The ‘guachinches’, no-frills and frequently no tablecloth restaurants, have flourished in the northern hills since the 17th century. Tucked away in remote locations, expect a limited menu and wine from the owner’s own vineyard, all at ridiculously low prices. Head to the hills above La Matanza, El Sauzal, or La Orotava and look for a cardboard sign pinned to a tree directing you to a ‘guachinche’.

Away from the resort hotels of the south, you’ll find a proliferation of so-called ‘tinerfeño’ restaurants. These are traditional eateries serving unsophisticated food and ‘vino del pais’ (local wine). For unbeatable value, the ‘menu del día’ (day’s menu) provides three courses plus a glass of wine for under €10.

Seafood lovers will adore ‘cofradías’, restaurants run by the fishermen’s union, where you can be certain the catch is fresh from the nets. There’s a good ‘cofradia’ at the harbor in Los Cristianos and a very posh one – by ‘cofradías’ standards – in Puerto de la Cruz where a panoramic terrace overlooks the harbor.

If you want a go for a night of top-notch dining, Tenerife is the only one of the Canary Islands to boast a Michelin star and one of them is at family-run El Rincón de Juan Carlos in Los Gigantes. You’ll have to book a long way ahead, but it will be worth it when you will enjoy the exquisite food without the pomp or the Michelin price tag.

Go local at Tenerife’s fiestas

Cheerful, colourful and lots of fun – Carnaval de Santa Cruz de Tenerife

Tenerife’s fiestas are loud, colorful, and great fun, and the best way to enjoy them is like a local.

Carnaval, held each February in Santa Cruz de Tenerife, is the biggest celebration in the Canary Islands. Nightly street parties with live music, food stalls, drinks kiosks, and general mayhem are the real heart of Carnaval, so don’t just stand on the sidelines watching a parade roll past. Get into a fancy dress, head to the streets around Plaza España after midnight and join thousands of costume-clad revelers partying until dawn.

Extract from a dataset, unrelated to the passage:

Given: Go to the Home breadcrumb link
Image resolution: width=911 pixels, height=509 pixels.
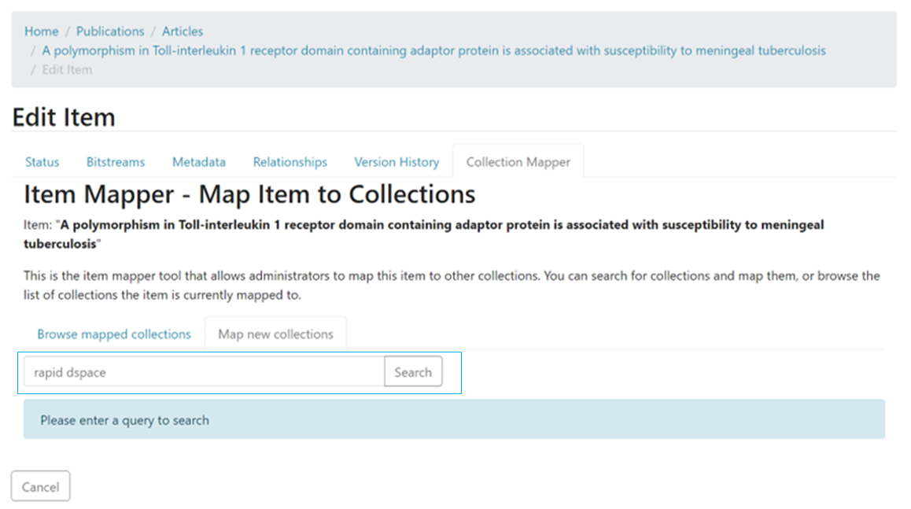Looking at the screenshot, I should [x=41, y=31].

If you happen to see a procession of locals in traditional dress throwing food to the crowd from the back of decorated carts, you’ve probably stumbled into a ‘romería’. ‘Romerías’ are a type of harvest festivals rooted in pagan and Christian beliefs and usually involve a procession of carts filled with food and wine, locals wearing traditional costumes, and lots of animals running freely.

Happening in towns and villages across Tenerife throughout the summer, freshly barbequed meats and wine are freely dispensed to onlookers. Buy yourself a ‘vaso’ (a small glass in a leather holder that hangs around your neck) from one of the vendors and thrust it at the nearest wine vat while catching a flying boiled egg or a pork chop.

Flower carpet at Corpus Christi in La Orotava

At the yearly Corpus Christi, intricate carpets of flower petals are laid, transforming the streets of La Orotava into transient works of art. Outside the Town Hall, you can have a look at a complex tapestry constructed entirely of sand from Teide National Park. In the evening, the Corpus Christi procession walks over it all. To see the master ‘alfombristas’ (carpet makers) at work, head to La Orotava a day or so before the festival, go to a balcony on the first floor of the Town Hall and gaze down on the masterpiece in progress.

Where to stay

Rural boutique hotels are becoming de rigeur, providing a rustic chic base from which to stride out. Tucked in the Alpine-esque village of Vilaflor, Hotel Villalba (rates start at €78 [$92] per room, per night) has bags of character. If you want to live among banana trees, try Hotel Rural El Patio (rates start at €66 [$74] per room, per night) in Garachico. Finally, if you’re feeling most at home in small and charming villages, La Casona del Patio (rates start at €81 [$92] per room, per night) in Santiago del Teide is the spot for you.